### Entries from a screen grounding dataset:
==*==

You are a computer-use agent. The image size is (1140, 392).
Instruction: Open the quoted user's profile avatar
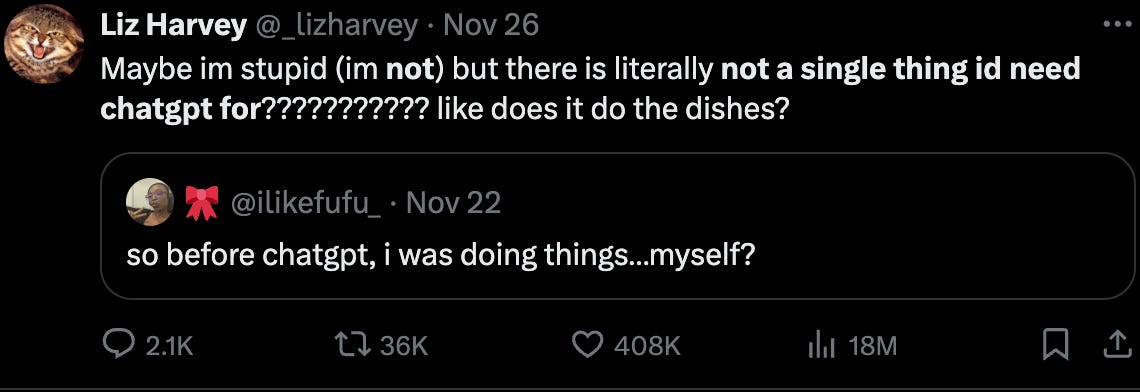pyautogui.click(x=149, y=199)
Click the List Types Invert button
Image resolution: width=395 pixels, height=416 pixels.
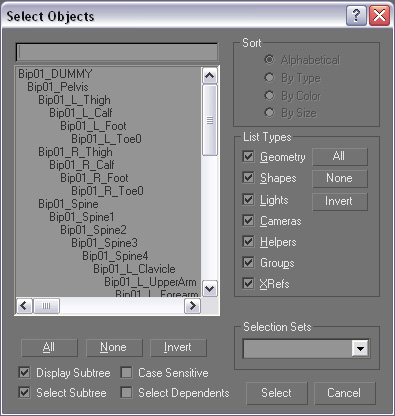[339, 201]
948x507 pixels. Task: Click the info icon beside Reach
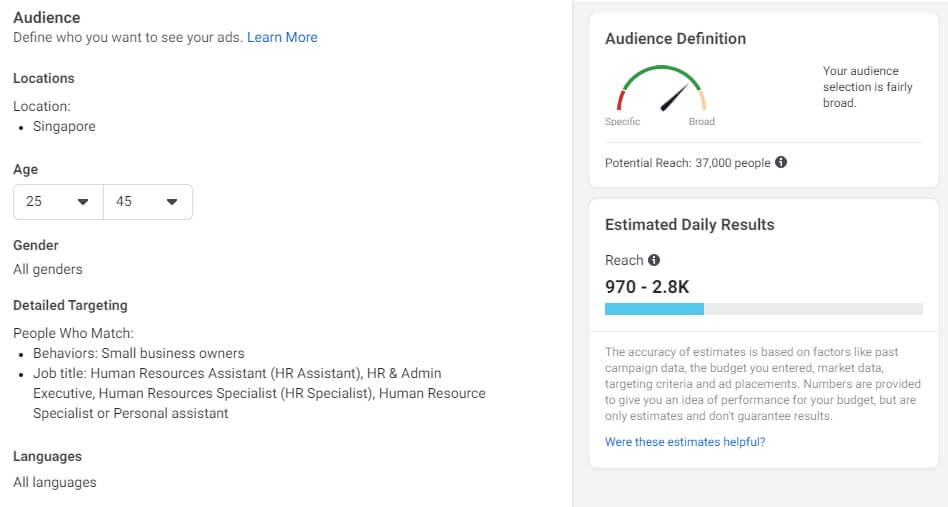pos(654,260)
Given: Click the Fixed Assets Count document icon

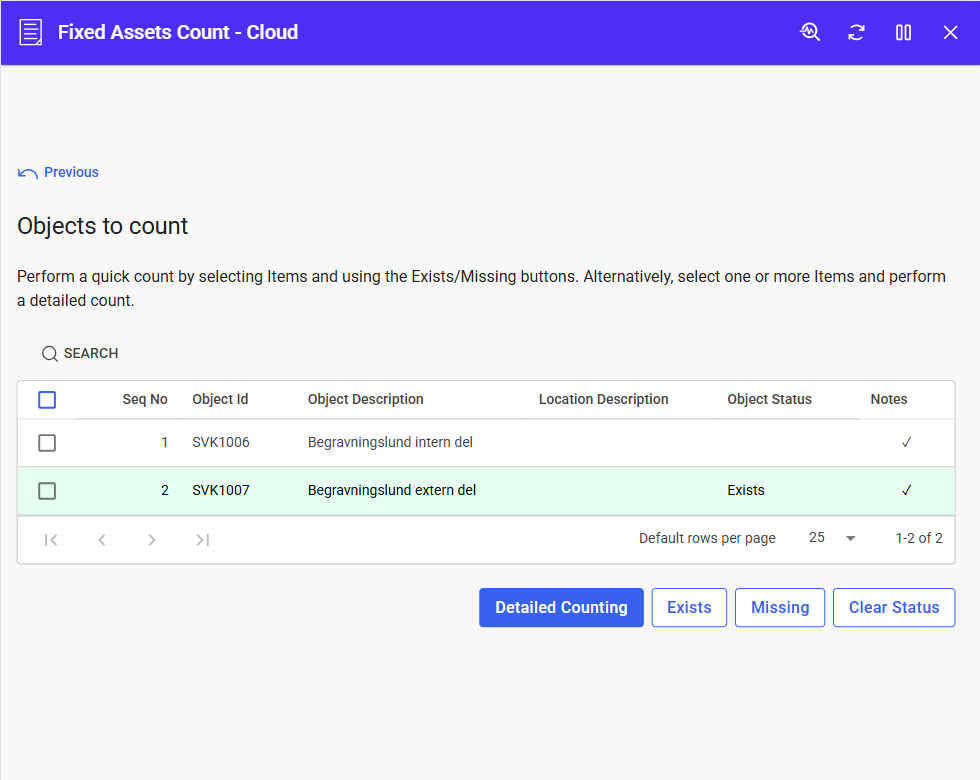Looking at the screenshot, I should coord(31,32).
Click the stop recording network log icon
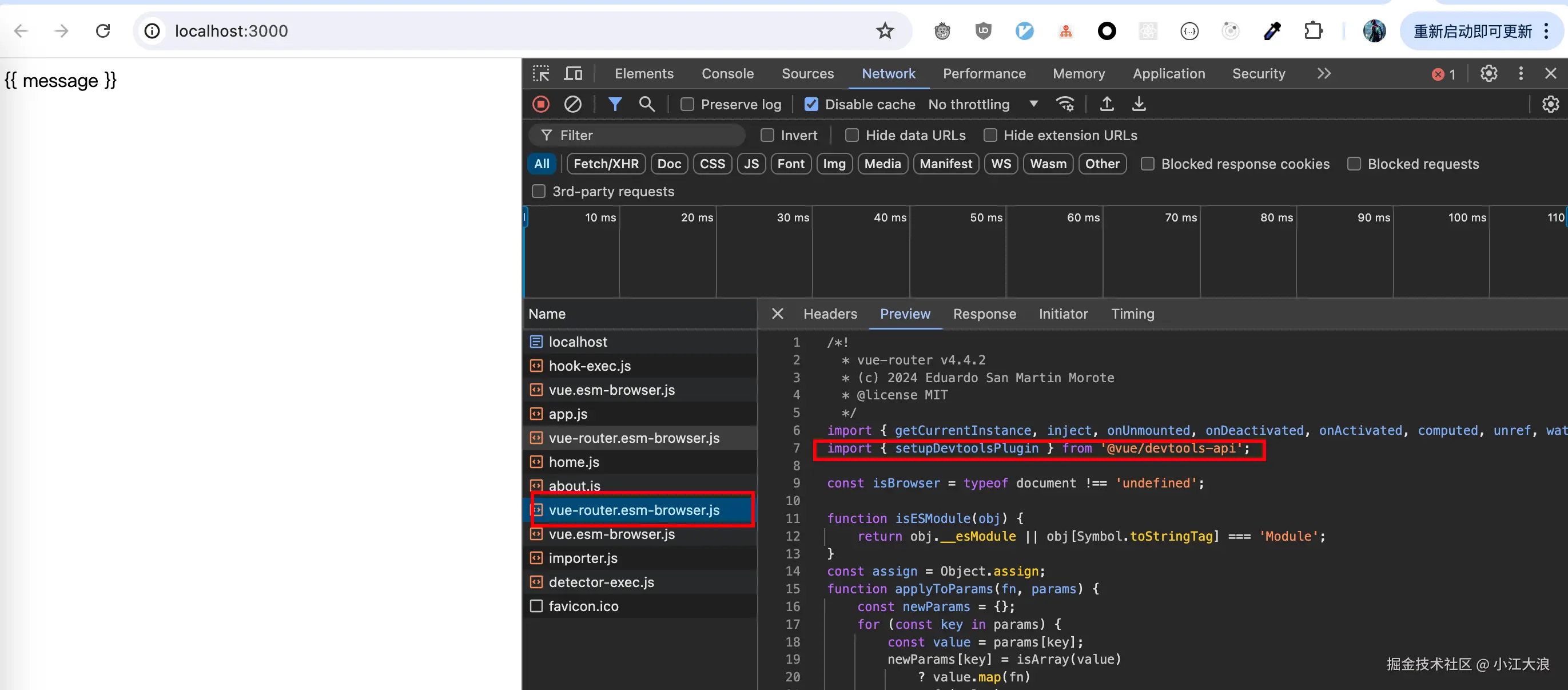Image resolution: width=1568 pixels, height=690 pixels. [540, 104]
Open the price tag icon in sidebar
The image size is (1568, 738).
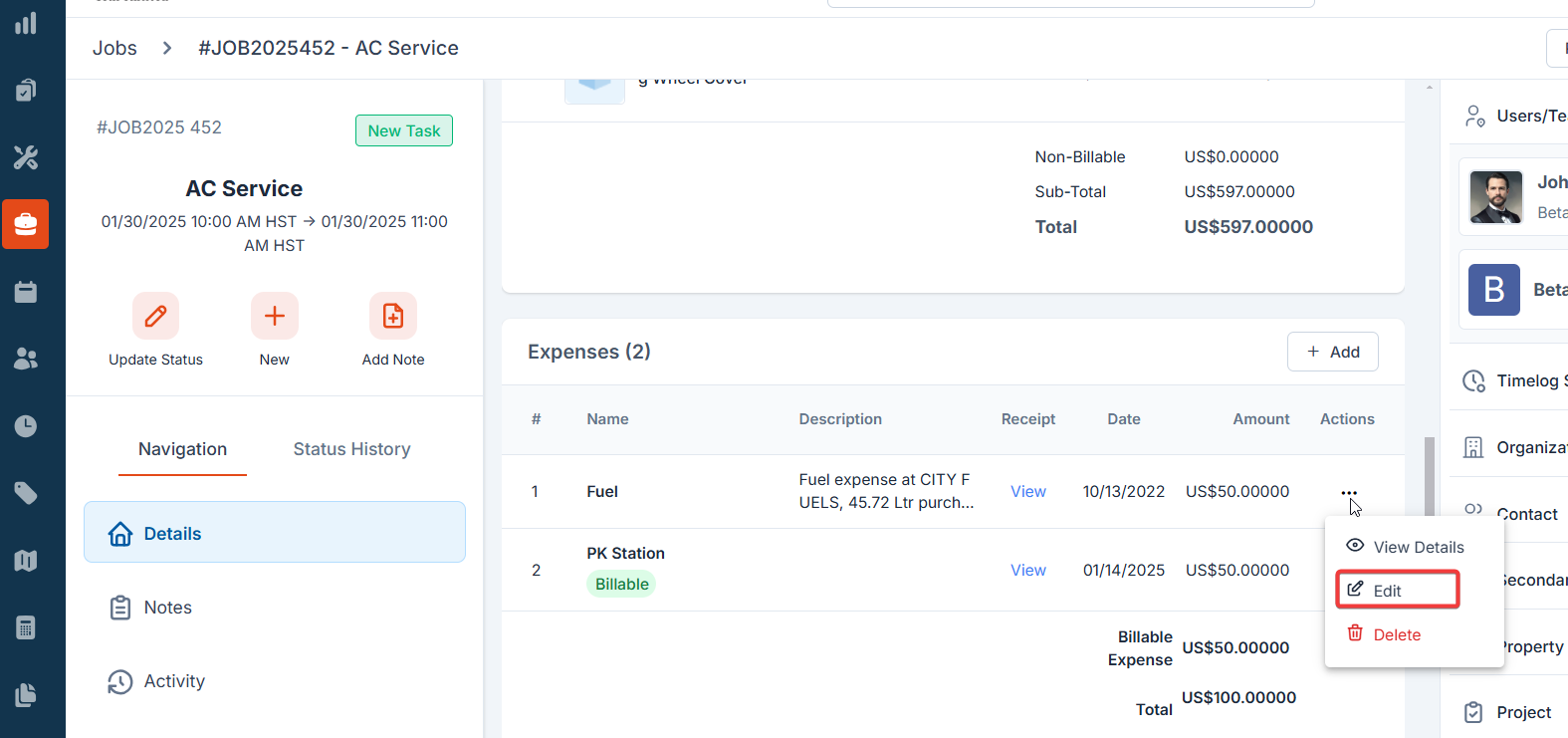click(x=26, y=493)
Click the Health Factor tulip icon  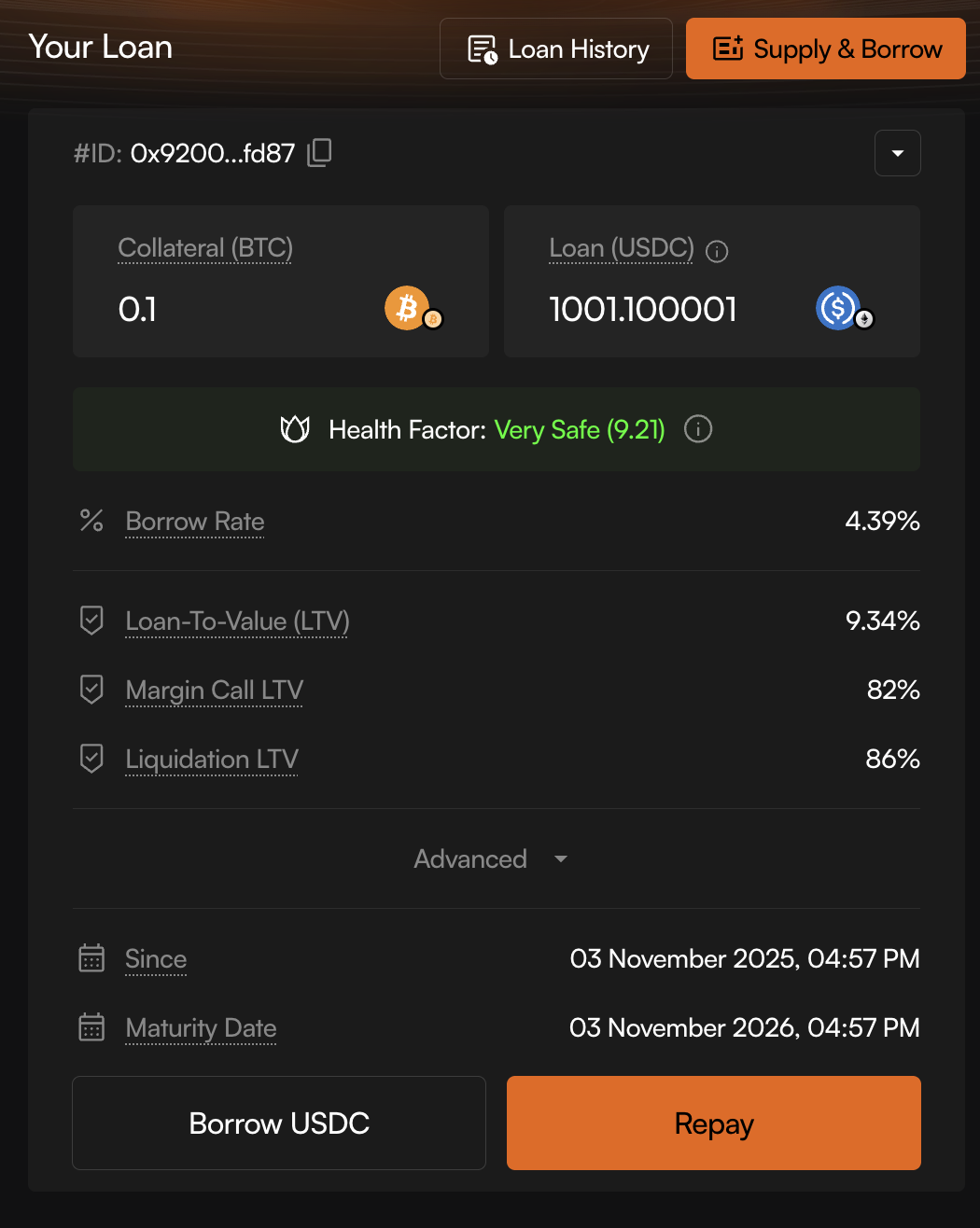(295, 429)
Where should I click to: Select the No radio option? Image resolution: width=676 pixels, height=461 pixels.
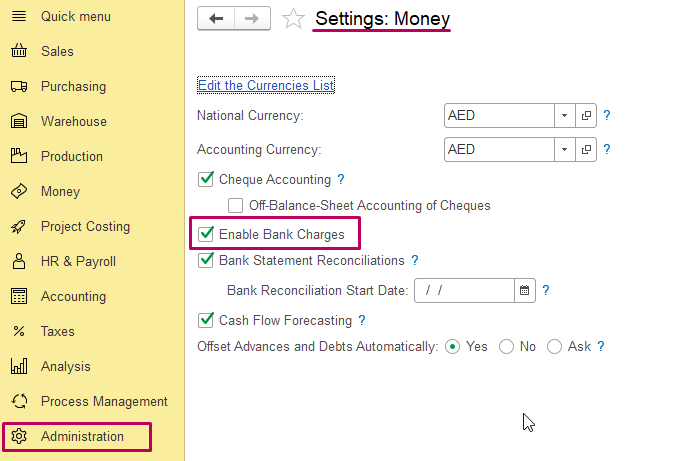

==*==

### TO BE DONE:
Can you rewrite the entries above, everything from the line containing "Click the List Types Invert button" down to the line containing "pos(654,260)", with the requests kept and each answer coordinate multiplied by 1.2 and rounded to a whole number, halves going up? Leave the pictures out.

### OUTPUT:
Click the List Types Invert button
Image resolution: width=395 pixels, height=416 pixels.
[407, 241]
948x507 pixels. Task: Click the info icon beside Reach
pos(785,312)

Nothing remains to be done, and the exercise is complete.